* _Source_:
Single by Bryan Adams

from the album Unplugged
- B-side: "Hey Elvis"; "Can't Stop This Thing We Started / It Ain't a Party...If You Can't Come 'Round";
- Released: December 8, 1997
- Length: 4:30
- Label: A&M
- Songwriters: Bryan Adams; Eliot Kennedy;
- Producer: Bob Rock

Bryan Adams singles chronology
| "I Finally Found Someone" (1996) | "Back to You" (1997) | "I'm Ready" (1998) |

= Back to You (Bryan Adams song) =

1997 single by Bryan Adam

"Back to You" is a song by Canadian singer Bryan Adams, written by Adams and Eliot Kennedy. It was released in December 1997, by A&M Records, as a live acoustic version for Adams' album MTV Unplugged and features students from the Juilliard School, conducted by Michael Kamen. Upon its release, the song became Adams' ninth number-one single in his home country, staying at number one on the RPM Top Singles chart for three nonconsecutive weeks, and reached the top 40 in Australia, Hungary, Iceland, and the United Kingdom. It was later included on his compilation albums The Best of Me and Anthology.

* _Task_: According to the article on "Back to You," who conducted the Juilliard School students featured on the song's live acoustic version?

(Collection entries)
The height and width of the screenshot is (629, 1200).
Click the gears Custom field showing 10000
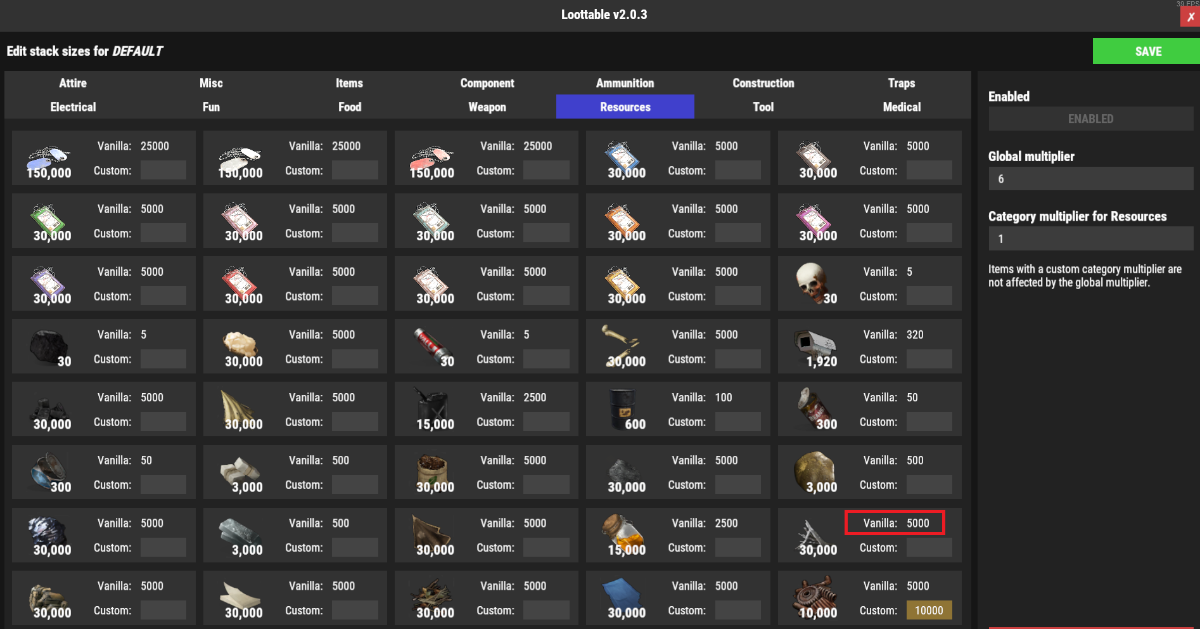[929, 610]
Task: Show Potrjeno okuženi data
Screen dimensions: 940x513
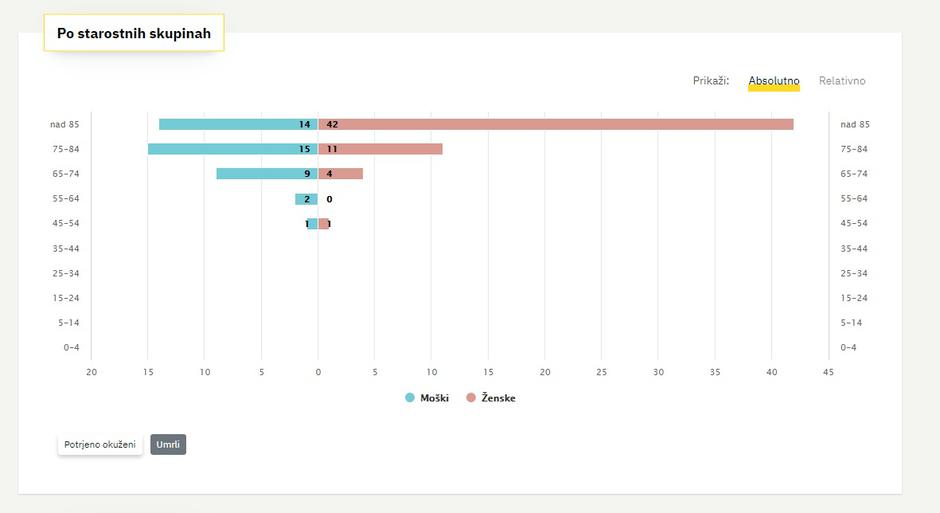Action: pos(100,444)
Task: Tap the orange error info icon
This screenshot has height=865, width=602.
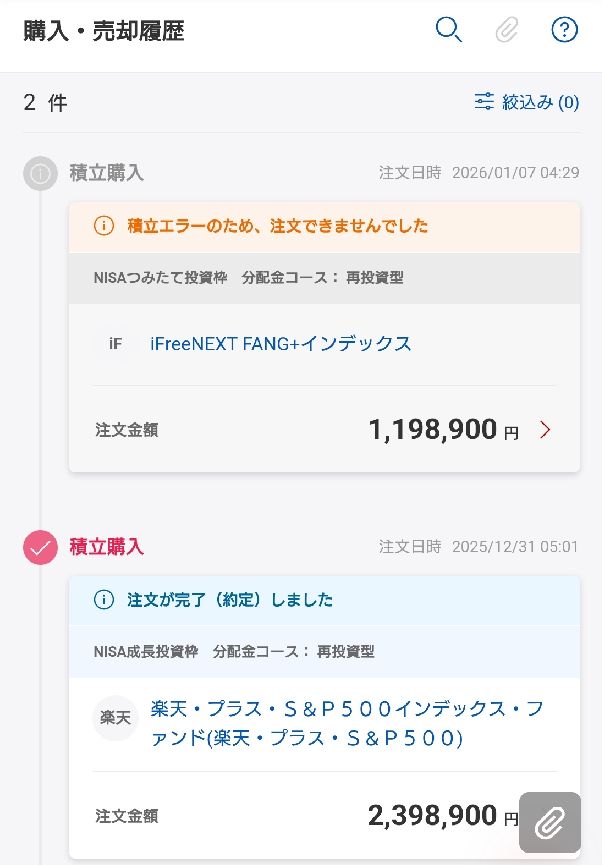Action: (103, 226)
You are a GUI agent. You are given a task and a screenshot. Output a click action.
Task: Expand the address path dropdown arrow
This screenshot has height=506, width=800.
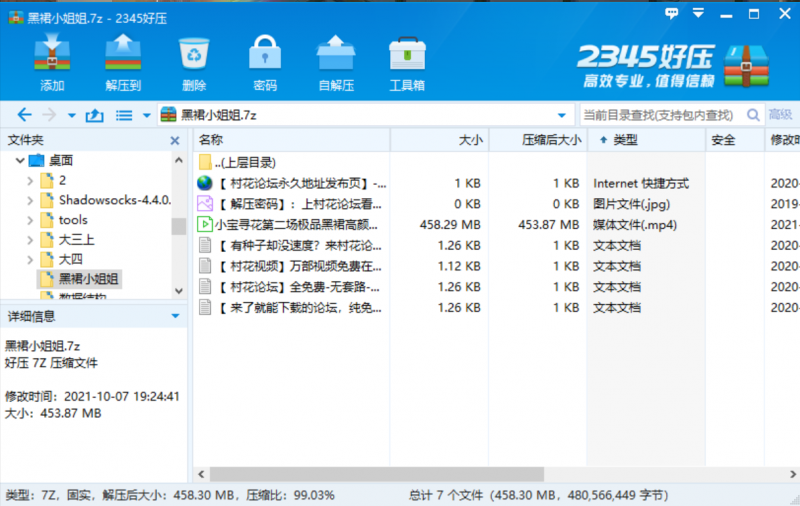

* _Solved exercise_: Michael Kamen